## Provided passage
Welcome to Canada - Kiddaan?

As Mahatma Gandhi famously said during the height of India’s independence movement, “If you have seen snow and freezing rain in April, you have seen everything in life.” Hmmmm…. When I re-read the preceding statement, it actually does not make much sense in Gandhi’s context. It is possible that Gandhi did not say this and I said those words to my lovely sis-in-law-cum-the-birthday-girl, Kanya Bahwa, who celebrated her 20-something birthday last Saturday when we, in Toronto, woke up to snow flurries.

Kanya is claiming that I said those words to her when I was doing Facetime with her on her birthday and I definitely do not remember saying anything remotely close to that… so the good news here is that at least one of us was drunk on her birthday. And based on my experience with Delhi chicks (other than my wife Anshu) I can bet that it was her, not me. She is also claiming that she discussed at length with me some unique attributes of her, now famous, yellow birthday dress and I know I normally have as much interest in discussing chicks’ dresses as Mahatma Gandhi had in wearing designer dhotis. Therefore, that settles the question about who was drunk on Kanya’s birthday.

Now let us come back to our main topic today: Welcome to Canada – where spring comes to die. It appears as if in this day and age of corporate cost cutting, God also decided to cancel Spring in Canada. In April, we have averaged day time temperature at around 4-5 deg C and night time close to the freezing point. I guess it is still better than some other parts in Canada. For example, I was visiting Calgary and Edmonton last week and they still have snow on the ground. Shown below is the picture I took from the plane and you can clearly see snow covering the landscape. Talking about planes, I travel a lot for work and there is something about flying that makes you feel your own mortality in a special way. Perhaps because everything looks so tiny from up there, perhaps the turbulence reminds you of the fragility of your life…though, I think, most likely it is because of a couple of glasses of red wine that make me so emotional while flying. And what else can explain what Anshu found in my bag when I reached home – an air sickness bag from the plane. I told her that I was thinking of using it to pack my lunch – it definitely will act as an appetite-suppressant… a good way for me to lose weight.


When we moved from the US last year, we assumed that Toronto would not be that much different than Chicago. However, even though the cultural shocks of moving to Canada were not as severe as those I had when I migrated from India to the US in the 90s, there have still been some mini-shocks. The first and foremost – the primary language in some parts of Canada appears to be Punjabi. For those of you wondering what ‘Kiddaan” means in the title of this post, it is the Punjabi version of “How are you?” We Punjabis are the laziest people on earth. I have been to all parts of the world and I have not come across any language where “how are you” can be asked in just one word but we Punjabis can do that.

And since we are surrounded by so many Indians in Canada, we have been encouraging our kids to talk more in Hindi at home. My 7-year-old son, Kush, does not like it because it is “extra work” for him. The other day this is how a conversation transpired between Anshu and Kush:

Anshu (in Hindi): So how was your school today, Kush? And remember, you can talk only in Hindi
Kush (in English): Awwwn, that is not fair. I do not want to speak in Hindi. It is hard.

## Raw data
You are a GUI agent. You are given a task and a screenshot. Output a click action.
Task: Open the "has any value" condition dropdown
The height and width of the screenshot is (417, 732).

## Exercise instructions
1. In the Welcome to Canada post, what does the word "Kiddaan" mean?
2. Carry on the Welcome to Canada post from the point where it stops, keeping its joking first-person voice.

## Expected answers
1. It is the Punjabi version of "How are you?"

2.
Anshu (in Hindi): No, I told you before. You have to talk to us in Hindi.
Kush: Ok, how about just one sentence in English and then all Hindi?
Anshu: Ok, but remember, just one sentence.
Kush: Ok. First, we learned fractions, then we read a story, then we reviewed capitals of provinces, then we had our first recess where I played the walking dead game with my friends, then we had our music class where I "accidently" broke a guitar by using it as a baseball bat, then we had our second recess when I ate lunch, then we had our drama class where I winked at a girl so you may receive a phone call from her parents, and then we learned the Canadian history which appears to be quite different from the American history I used to learn in Chicago, and then it was time to come home.
Anshu: What??? That was one sentence??? Those were so many sentences.
Kush: No, that was one long sentence. There were no periods, those were all commas, Mamma.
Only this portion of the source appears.